-------- AVAILABLE DATA --------
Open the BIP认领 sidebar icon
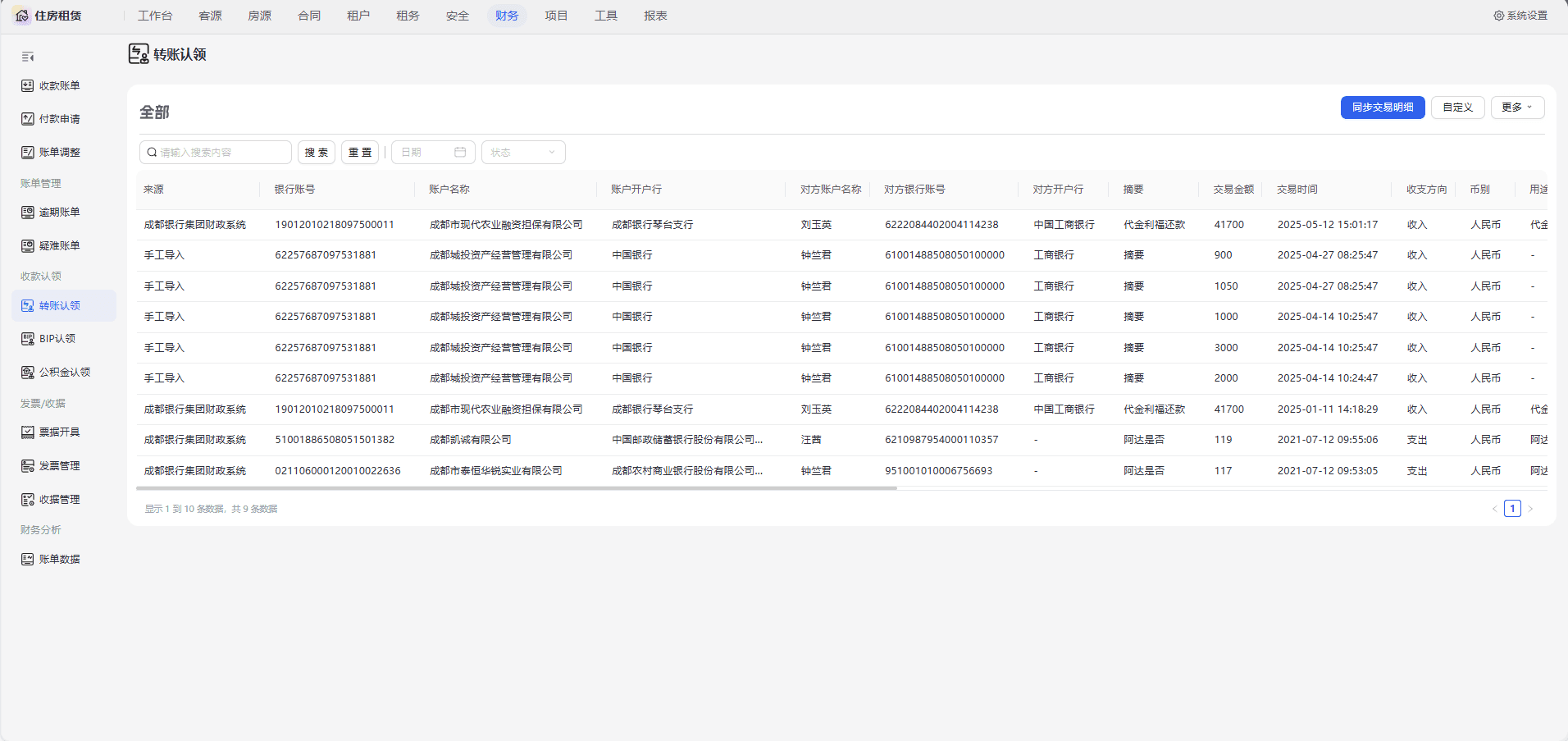The image size is (1568, 741). 28,339
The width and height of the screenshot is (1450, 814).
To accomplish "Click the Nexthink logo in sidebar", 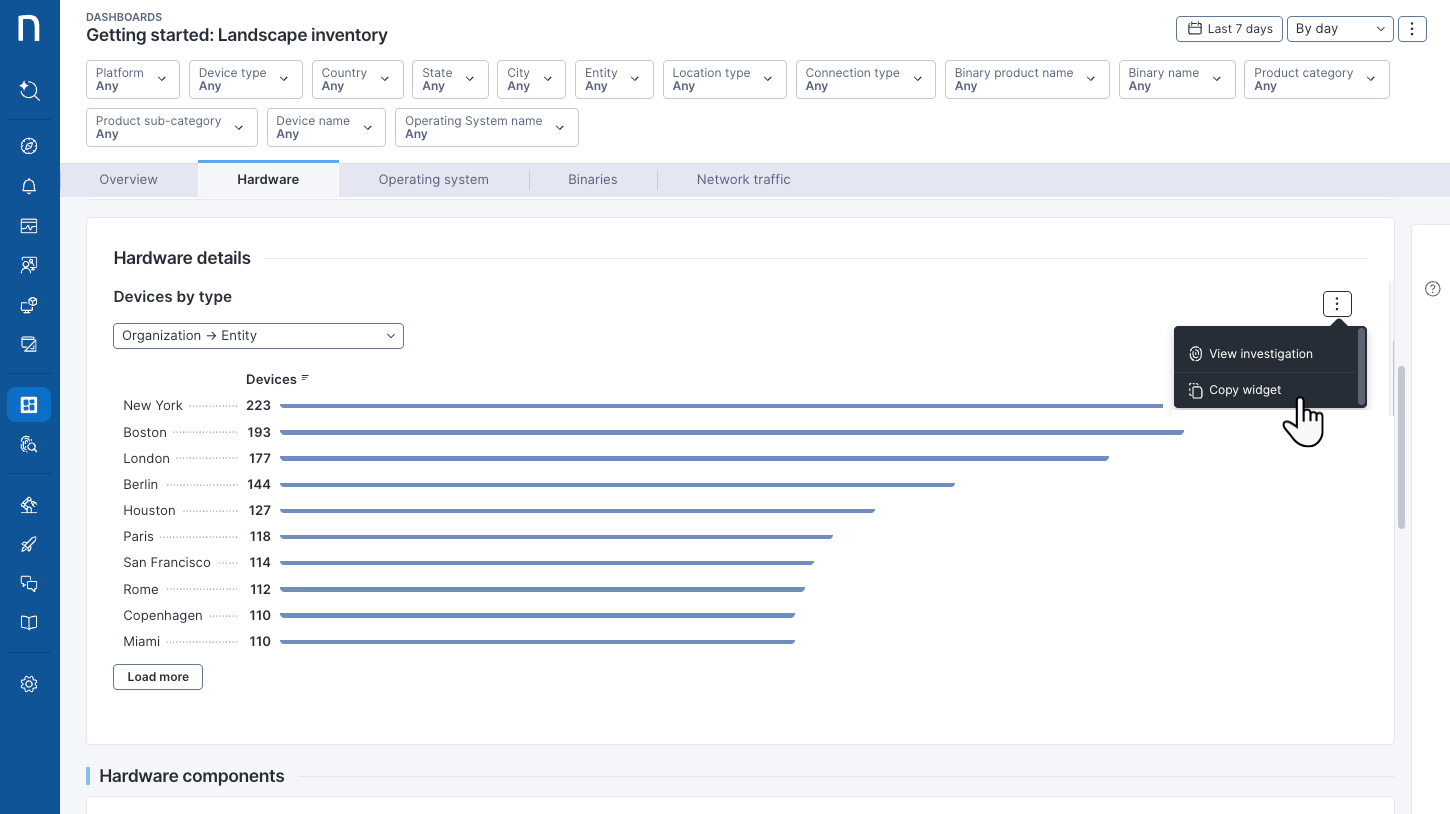I will 29,28.
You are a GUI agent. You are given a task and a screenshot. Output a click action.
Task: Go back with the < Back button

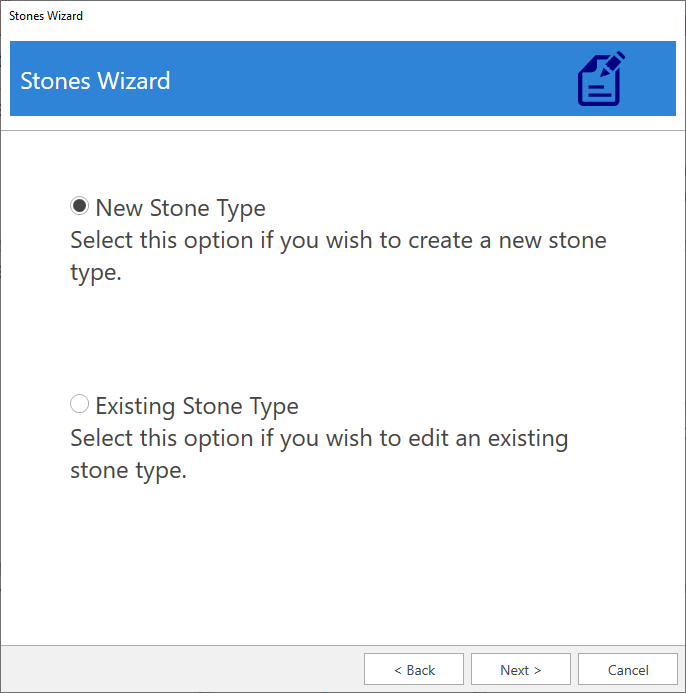414,669
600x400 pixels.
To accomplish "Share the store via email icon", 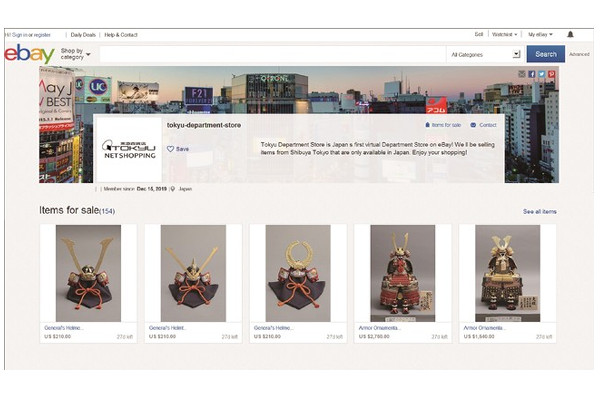I will [521, 74].
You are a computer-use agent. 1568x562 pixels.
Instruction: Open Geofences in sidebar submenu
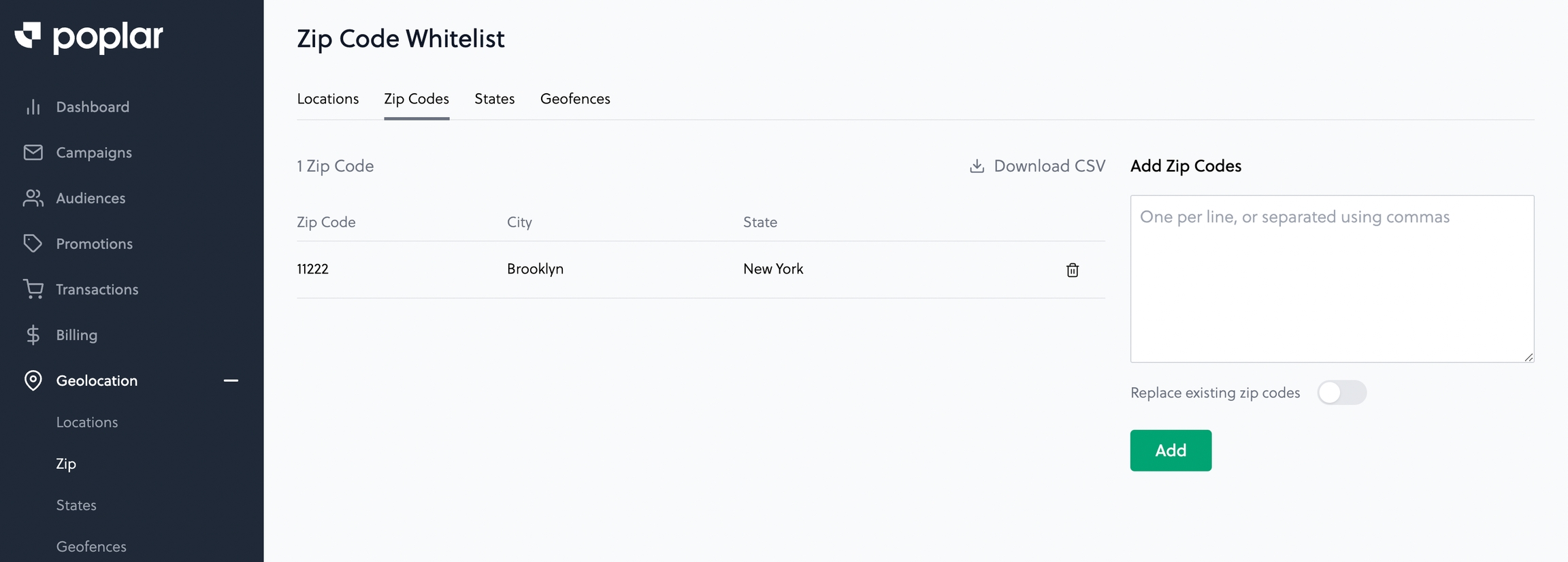pyautogui.click(x=91, y=546)
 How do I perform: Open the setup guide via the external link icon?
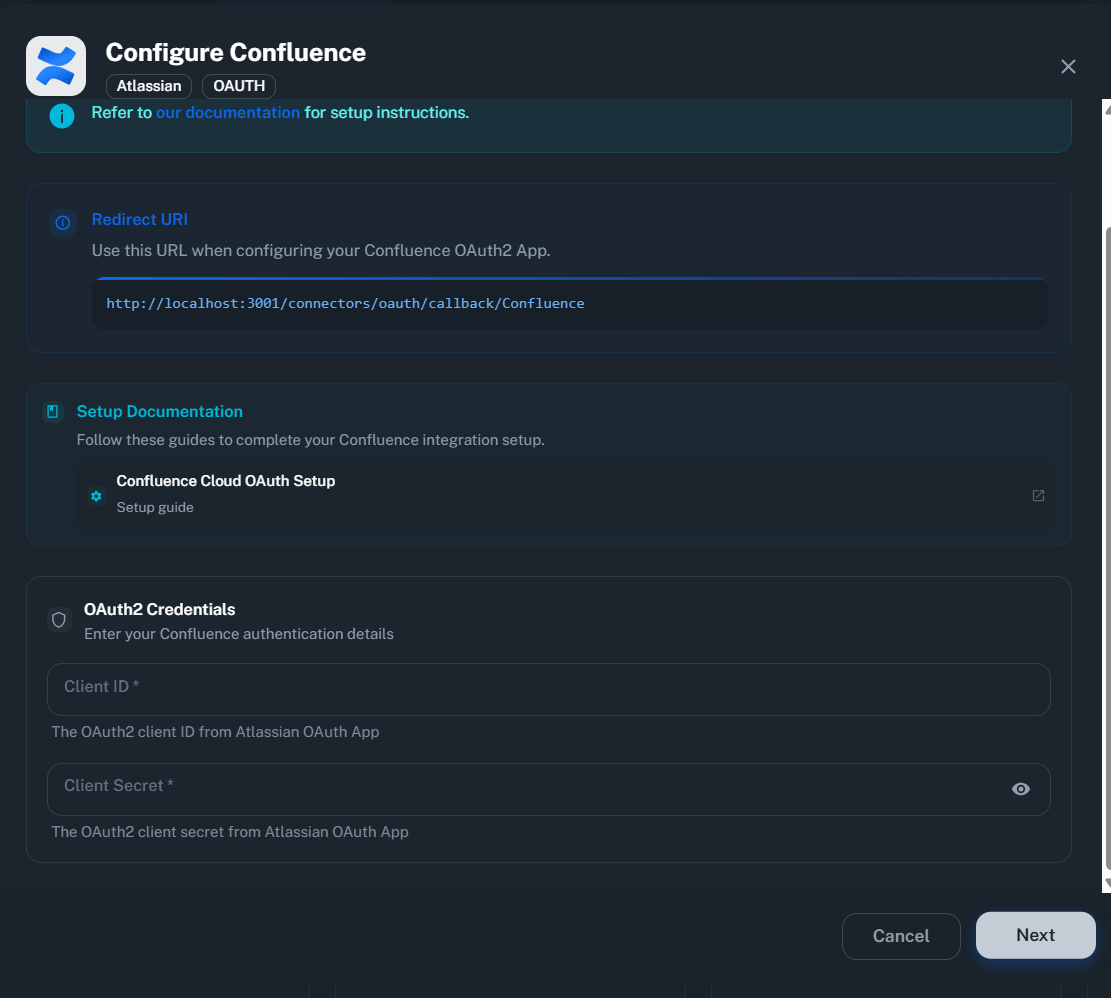(x=1037, y=495)
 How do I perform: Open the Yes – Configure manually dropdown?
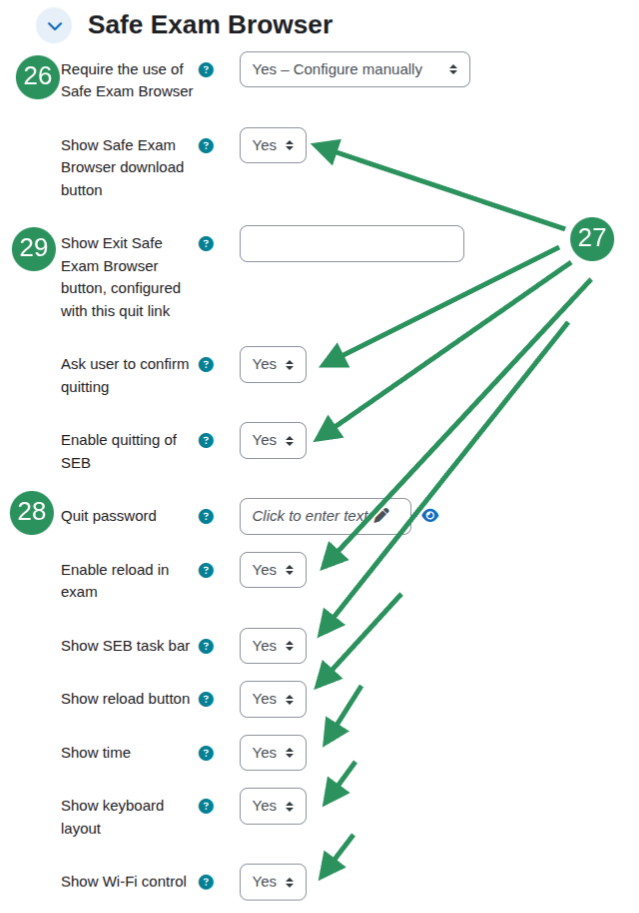coord(355,69)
--------
WORK REQUEST
In the entries above, which lines hold the word "pixels"? Copy them out.

ANSWER SECTION
600x400 pixels.
You are a computer-use agent. 1568x562 pixels.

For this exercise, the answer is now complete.